© JUNGE FREIHEIT Verlag GmbH & Co. www.jungefreiheit.de 02/16 / 08. Januar 2016

Thalers Streifzüge
Thorsten Thaler


Stell’ dir vor, du hast Heiligabend Geburtstag, feierst deinen Siebzigsten mit einer rauschenden Party, zwei Tage später klagst du über Brustschmerzen, begibst dich in eine Notaufnahme und erfährst, daß du Krebs hast und nur noch wenige Monate zu leben. Zwei weitere Tage danach bist du tot. So ist es Ian Fraser Kilmister ergangen, den alle nur Lemmy nannten, Bassist und Sänger von Motörhead, eine Kultfigur. Lemmy starb am 28. Dezember 2015. Das dürften sich auch die Kollegen von der Monatszeitschrift Metal Hammer so nicht einmal in ihren schlimmsten Alpträumen vorgestellt haben. Das Titelbild ihrer Januar-Ausgabe, die vor Weihnachten erschienen ist, ziert ein Foto von Lemmy Kilmister, dazu die Zeile „Wir gratulieren! Zum Geburtstag öffnet Lemmy sein Familienalbum“. Im Heftinneren kommentiert er selbst die Bilder aus vier Jahrzehnten. Beigestellt sind Glückwünsche von knapp zwei Dutzend Metal-Kollegen. So rasch kann aus einer Geburtstagsgratulation ein Nekrolog werden.
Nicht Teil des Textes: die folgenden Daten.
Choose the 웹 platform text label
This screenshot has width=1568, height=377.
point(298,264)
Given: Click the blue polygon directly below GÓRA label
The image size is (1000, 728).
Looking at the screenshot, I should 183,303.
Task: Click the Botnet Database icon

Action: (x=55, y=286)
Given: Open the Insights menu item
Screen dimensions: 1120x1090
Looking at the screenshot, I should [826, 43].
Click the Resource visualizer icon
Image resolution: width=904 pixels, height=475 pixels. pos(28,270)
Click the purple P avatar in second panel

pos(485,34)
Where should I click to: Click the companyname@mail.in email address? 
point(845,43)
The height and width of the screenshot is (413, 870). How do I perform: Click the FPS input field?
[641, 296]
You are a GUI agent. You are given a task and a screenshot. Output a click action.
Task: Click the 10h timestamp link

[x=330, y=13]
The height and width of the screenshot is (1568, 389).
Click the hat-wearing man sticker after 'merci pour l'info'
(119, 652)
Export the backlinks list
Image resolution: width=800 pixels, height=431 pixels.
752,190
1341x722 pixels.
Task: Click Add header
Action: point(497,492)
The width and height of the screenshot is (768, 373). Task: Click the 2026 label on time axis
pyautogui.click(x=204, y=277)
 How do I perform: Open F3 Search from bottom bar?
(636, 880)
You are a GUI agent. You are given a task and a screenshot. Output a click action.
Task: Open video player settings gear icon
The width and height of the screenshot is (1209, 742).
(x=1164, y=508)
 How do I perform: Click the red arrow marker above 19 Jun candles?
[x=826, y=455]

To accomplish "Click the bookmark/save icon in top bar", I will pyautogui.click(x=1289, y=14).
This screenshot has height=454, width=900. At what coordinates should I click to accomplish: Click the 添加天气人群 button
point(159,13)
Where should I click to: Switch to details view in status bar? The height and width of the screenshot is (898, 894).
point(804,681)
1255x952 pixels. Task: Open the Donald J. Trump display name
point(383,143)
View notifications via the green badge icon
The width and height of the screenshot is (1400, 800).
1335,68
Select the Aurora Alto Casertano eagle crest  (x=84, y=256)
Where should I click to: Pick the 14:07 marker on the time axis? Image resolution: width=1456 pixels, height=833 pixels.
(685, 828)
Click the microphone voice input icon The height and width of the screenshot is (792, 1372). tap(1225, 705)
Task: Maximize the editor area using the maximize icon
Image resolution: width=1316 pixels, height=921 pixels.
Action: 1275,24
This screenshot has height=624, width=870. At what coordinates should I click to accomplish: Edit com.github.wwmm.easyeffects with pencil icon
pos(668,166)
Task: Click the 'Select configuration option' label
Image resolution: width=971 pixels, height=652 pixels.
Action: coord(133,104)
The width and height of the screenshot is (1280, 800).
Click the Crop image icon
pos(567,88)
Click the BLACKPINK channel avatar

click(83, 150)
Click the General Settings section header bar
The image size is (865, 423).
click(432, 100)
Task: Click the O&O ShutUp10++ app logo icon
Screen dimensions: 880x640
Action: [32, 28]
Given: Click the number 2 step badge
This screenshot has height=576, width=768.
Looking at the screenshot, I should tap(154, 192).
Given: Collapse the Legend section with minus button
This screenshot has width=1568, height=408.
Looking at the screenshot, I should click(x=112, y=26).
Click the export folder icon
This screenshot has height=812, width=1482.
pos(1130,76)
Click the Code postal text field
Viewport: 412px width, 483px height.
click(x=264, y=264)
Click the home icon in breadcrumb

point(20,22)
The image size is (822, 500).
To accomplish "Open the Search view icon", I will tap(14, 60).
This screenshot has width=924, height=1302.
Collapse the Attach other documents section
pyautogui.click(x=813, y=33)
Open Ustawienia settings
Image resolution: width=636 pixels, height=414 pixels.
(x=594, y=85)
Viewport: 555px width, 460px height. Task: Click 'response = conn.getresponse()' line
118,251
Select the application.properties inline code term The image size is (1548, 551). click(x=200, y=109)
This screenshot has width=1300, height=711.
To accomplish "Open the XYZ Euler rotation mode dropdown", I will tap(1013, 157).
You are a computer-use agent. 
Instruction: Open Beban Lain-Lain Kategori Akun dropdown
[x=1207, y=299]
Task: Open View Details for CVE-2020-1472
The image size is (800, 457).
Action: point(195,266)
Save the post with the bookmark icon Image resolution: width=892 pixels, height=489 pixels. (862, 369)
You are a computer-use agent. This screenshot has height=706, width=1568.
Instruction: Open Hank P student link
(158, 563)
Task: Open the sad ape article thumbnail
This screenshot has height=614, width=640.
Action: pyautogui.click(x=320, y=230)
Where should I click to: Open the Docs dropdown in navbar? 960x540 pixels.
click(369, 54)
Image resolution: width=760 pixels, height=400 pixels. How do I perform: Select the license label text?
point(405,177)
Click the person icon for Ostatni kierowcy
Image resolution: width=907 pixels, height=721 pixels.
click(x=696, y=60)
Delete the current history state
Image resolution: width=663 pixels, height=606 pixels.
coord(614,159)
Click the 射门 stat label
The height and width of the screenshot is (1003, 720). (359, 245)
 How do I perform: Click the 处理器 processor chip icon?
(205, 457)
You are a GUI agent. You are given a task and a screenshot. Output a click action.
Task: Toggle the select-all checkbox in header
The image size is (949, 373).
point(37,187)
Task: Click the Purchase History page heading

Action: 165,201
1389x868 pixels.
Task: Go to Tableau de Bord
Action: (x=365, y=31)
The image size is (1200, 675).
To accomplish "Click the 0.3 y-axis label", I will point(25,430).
Daß der charismatische Motörhead-Frontmann „überraschend“ gestorben sei, wie es in etlichen Nachrufen hieß, trifft indes allenfalls auf die Todesursache zu: einem extrem aggressiven Krebs-tumor, der Lemmys Hals und das Gehirn befallen hatte. Sorgen machen über seinen Gesundheitszustand mußten sich Freunde und Fans jedoch schon länger; in jüngster Zeit hatte er sichtbar abgebaut (JF 37/15). Die letzten Interviews mit ihm, die auf Youtube zu sehen sind, zeigen ihn abgemagert und mit eingefallenen Wangen. Er wirkte müde, kraftlos, wie ein Schatten früherer Jahre. Unwillkürlich kamen mir Textzeilen aus dem Song „I Don’t Believe a Word“ von dem Album „Overnight Sensation“ (1996) in den Sinn: „Ich habe den Teufel lachen sehen, / ich habe Gott wegschauen sehen. / Ich habe nichts mehr zu verlieren, / Ich habe nichts mehr zu sagen. / Ich habe gesehen wie der Himmel sich schwarz färbte. / Ich habe gesehen wie die Meere austrockneten. (…) Ich habe die Feuer der Hölle gesehen. / Ich habe Engel mit flammenden Schwertern gesehen. (…) Ich glaube kein einziges Wort, ich glaube kein einziges Wort.“


Der Tod ist der Anfang der Ewigkeit. Die Legende Lemmy wird in seiner Musik weiterleben. Als er 1975 Motörhead gründete, erklärte er deren künftigen Stil so: „Es wird die dreckigste Rock-’n’-Roll-Band der Welt sein. Wenn wir nebenan einziehen würden, würde dein Rasen eingehen.“ Nun ist mit Lemmys Tod zwar auch die Band Geschichte. Ihre besten Alben aber wird man weiter hören.